▶ _TEXT PROVIDED_:
START
Smythe v. Uber Techs., Inc., No. A149891 (D1d3 Jun. 8, 2018)
This is kind of interesting. You might have noticed that ridesharing drivers often have both Lyft and Uber stickers on their cars. Plaintiff here is one of those guys. He’s suing Uber in his capacity as a Lyft driver, alleging that Uber engages in unfair business practices by encouraging people to set up fake Lyft accounts and send its drivers on wild goose chases. But Plaintiff's driver contract with Uber has an arbitration clause in it, so the question is whether his obligation to arbitrate with Uber extends to claims arsing from driving for its competitor.
You don’t need to be Farnsworth to get that the case isn’t arbitrable under the text of the agreement. The clause is broad; it requires arbitration of disputes “arising from or related to” Plaintiff’s driver agreement with Uber. But it’s not so intergalactic that it includes every possible dispute between Plaintiff and Uber, such as a dispute arising from Plaintiff's injury sustained while working for an Uber competitor.
But the arb agreement has a delegation clause. It says, contrary to the general rule, questions about arbitrability go to the arbitrator. So Uber says the court should have compelled arbitration nonetheless, and then it was up to the arbitrator to find that Plaintiff’s claims in his capacity as a Lyft driver don’t arise from or relate to his Uber driver contract and send him back to court accordingly.
END
[Word and element location data]
START
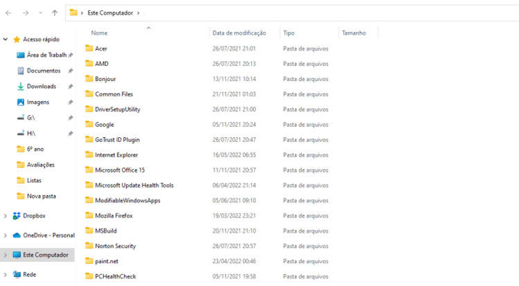Sort files by the Nome column
This screenshot has width=519, height=286.
(x=100, y=33)
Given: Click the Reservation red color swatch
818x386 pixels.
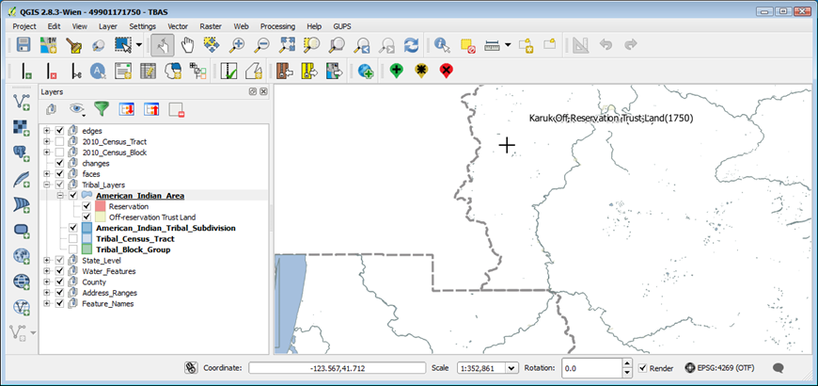Looking at the screenshot, I should tap(101, 206).
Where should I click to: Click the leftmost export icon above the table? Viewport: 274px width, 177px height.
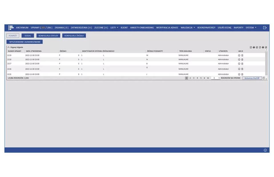pyautogui.click(x=251, y=47)
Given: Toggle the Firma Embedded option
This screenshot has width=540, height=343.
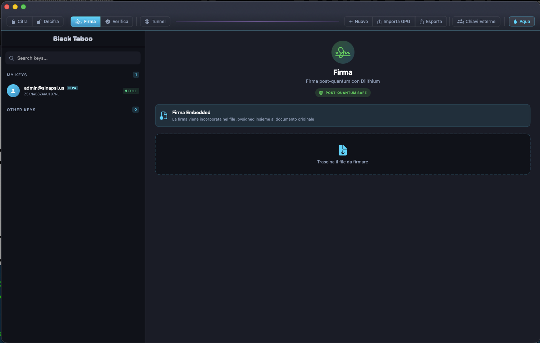Looking at the screenshot, I should pyautogui.click(x=342, y=116).
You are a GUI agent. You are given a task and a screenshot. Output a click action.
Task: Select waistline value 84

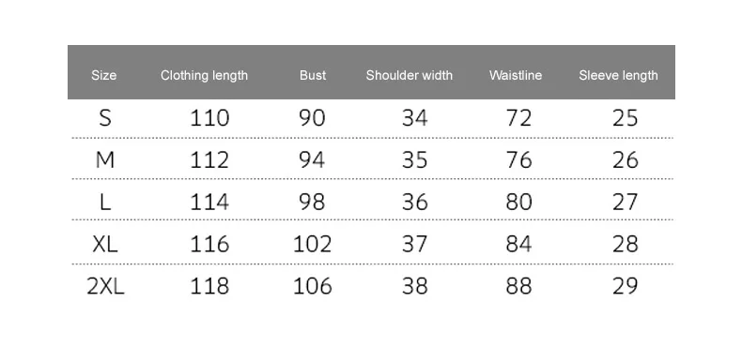coord(518,245)
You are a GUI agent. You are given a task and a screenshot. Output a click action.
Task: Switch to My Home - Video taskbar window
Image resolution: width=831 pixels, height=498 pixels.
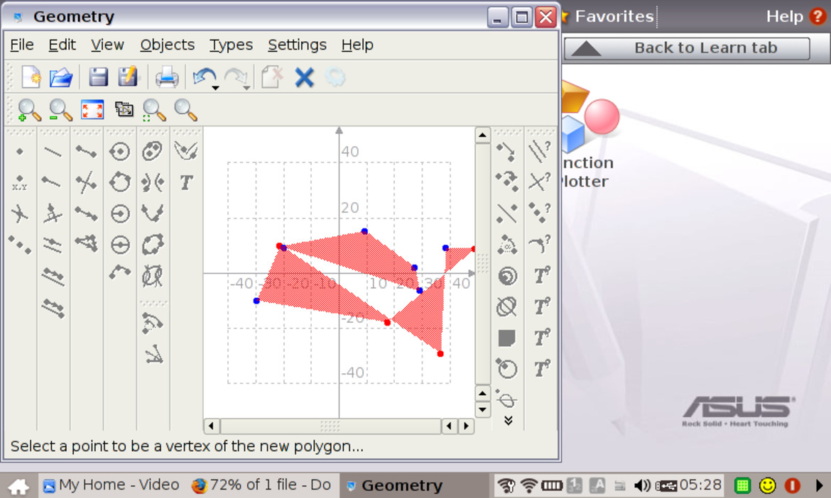point(112,485)
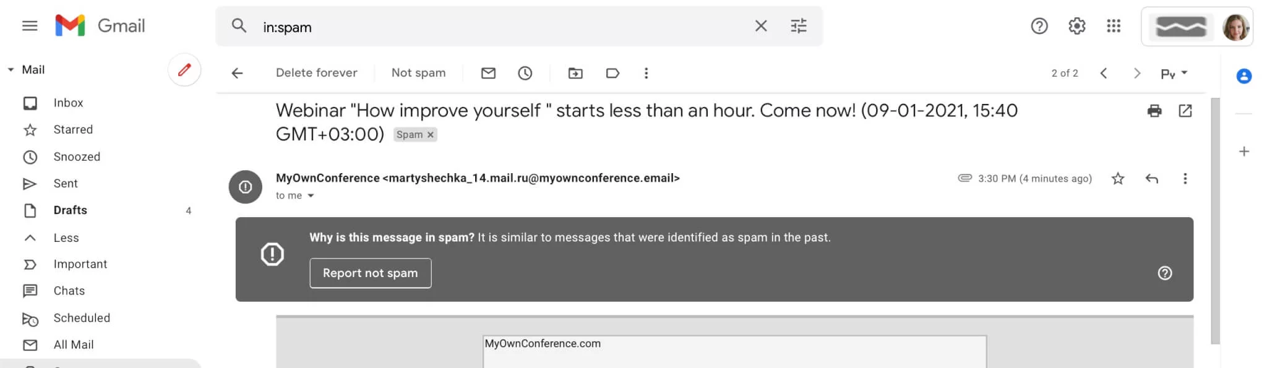Screen dimensions: 1267x368
Task: Open the reading pane split view dropdown
Action: click(x=1172, y=73)
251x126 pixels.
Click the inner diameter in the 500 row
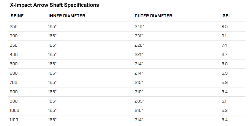click(x=52, y=64)
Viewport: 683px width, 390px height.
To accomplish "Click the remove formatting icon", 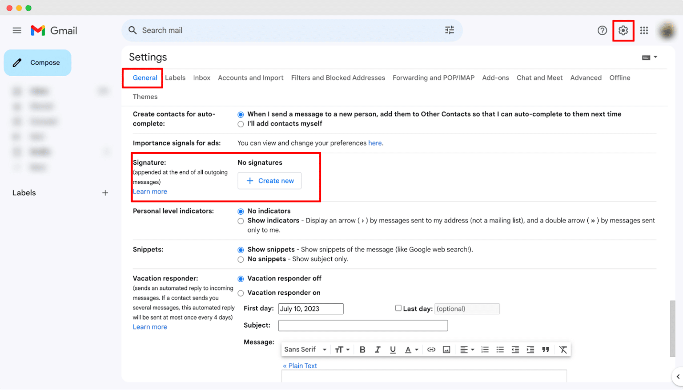I will 563,349.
END
Could you write the next part of the post on the Smythe v. Uber arbitration case, picking up after its last sentence? The data is separate material, apart from the post on the Smythe v. Uber arbitration case.

▶ _WRITTEN REPLY_:
Of course, it seems rather wasteful to pay an arbitrator a couple of grand to entertain motion practice over what is evident from the face of the contract. That said, Uber probably thought it worth a shot, because an arbitrator addressing his or her future employment as an arbitrator has a pretty big financial incentive to find some potential ambiguity to be interpreted in favor of arbitration. Which is why I’ve always believed that delegating the arbitrability question to the same arbitrator who is going to get paid to hear the merits is problematic. (I’ve lost that argument, for now.)
In any event, there’s apparently an exception to the delegation rule, at least in some federal cases, as well as dicta in a 2004 Court of Appeal case and a 1957 decision of the California Supreme Court. Under these cases, even if arb clause clearly and unmistakably delegates arbitrability questions to the arbitrator, courts can still decline to do so when a party’s assertion of arbitrability is “wholly groundless.” And since that was the case here, the superior court didn’t err in denying Uber’s motion to compel arbitration, even if just for the threshold question.
Affirmed.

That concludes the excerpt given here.